Romans 7:1–6 (ESV): Or do you not know, brothers—for I am speaking to those who know the law—that the law is binding on a person only as long as he lives? 2 For a married woman is bound by law to her husband while he lives, but if her husband dies she is released from the law of marriage. 3 Accordingly, she will be called an adulteress if she lives with another man while her husband is alive. But if her husband dies, she is free from that law, and if she marries another man she is not an adulteress.
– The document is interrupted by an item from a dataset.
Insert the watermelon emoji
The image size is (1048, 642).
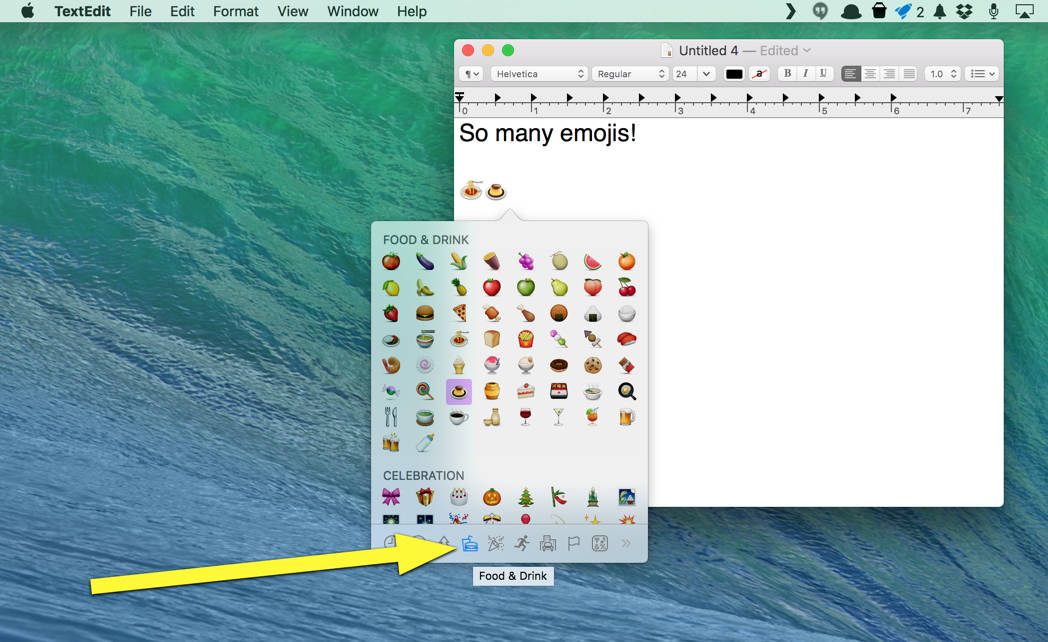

4 Likewise, my brothers, you also have died to the law through the body of Christ, so that you may belong to another, to him who has been raised from the dead, in order that we may bear fruit for God. 5 For while we were living in the flesh, our sinful passions, aroused by the law, were at work in our members to bear fruit for death. 6 But now we are released from the law, having died to that which held us captive, so that we serve in the new way of the Spirit and not in the old way of the written code.
In much the same way as Paul argued from death to life and from one slave master to another—that we are no longer obligated to sin, to bear fruit unto unrighteousness and death but to bear fruit unto righteousness and eternal life—he argues here from covenantal ties.
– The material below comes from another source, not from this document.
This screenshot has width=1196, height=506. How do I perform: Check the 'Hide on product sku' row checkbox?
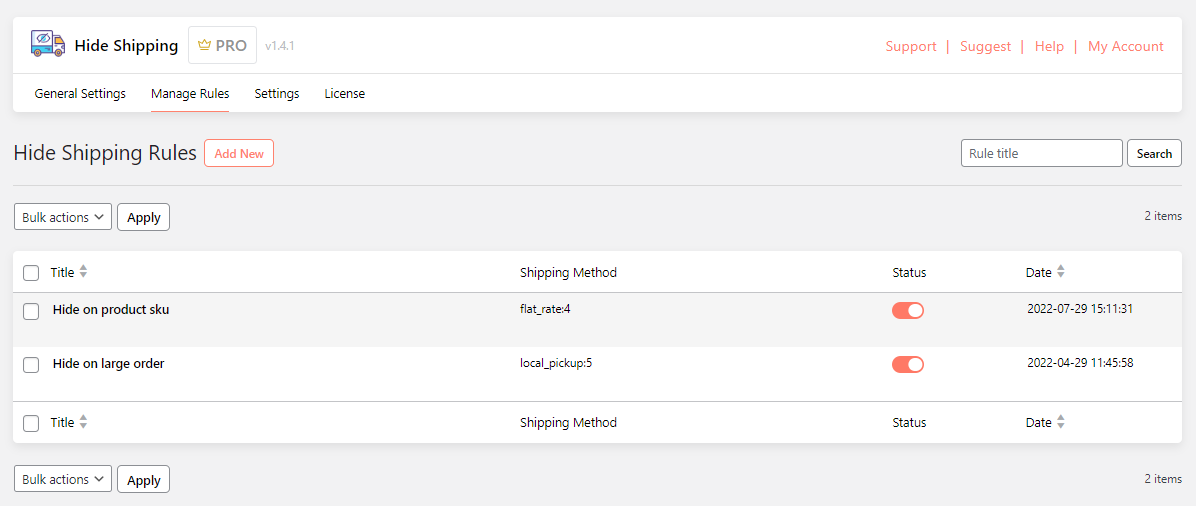point(31,311)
God’s Law has declared marriage a sacred institution, a covenant between a single man and a single woman before the eyes of God that makes them as if they were one flesh. To break that sacred covenant by marrying another is to commit adultery, literally to “mix seed” (Exodus 20:14; Deuteronomy 5:18).
In much of the ancient Pagan world, adultery could only be committed by women. But God’s Law as delivered to the Jews made it clear that both the man and the woman were culpable for the act (Leviticus 20:10-21). Jesus again clarifies further in Matthew 5:27-31 what constitutes adultery.
Paul argues that in the same way that a woman is free to remarry after her first husband dies, so we have died to the Law (or it is dead to us) via our union with Christ’s death so that we can belong to him now through his resurrection. As a proverbial husband to us while we were alive in the flesh, the Law only aroused our sinful passions and they being aroused worked to bear unrighteous fruit in our members (physical bodies) which only led to death.
But now, being released from our former husband (the Law) because we died to that which held us captive (recall the slave analogy), we serve (God) in the new way of the Spirit (Acts 2:33 Cf. Ephesians 1:13) and not in the old way of the written code (Law).
To be clear, Paul’s analogy of the Law must be kept in its proper context. The Law is still the revelation of God’s holy character and is not nullified in that sense. It is nullified, however, in that we are no longer under its dominion, to be motivated by its precepts, since it only did the opposite in our fallen natures (provoked us to break it).
Now we are motivated by the Spirit of God who opens our eyes of understanding and transforms our dispositions so that we are motivated to please God out of the sincerity of our new grace-filled hearts (Ezekiel 36:26-28).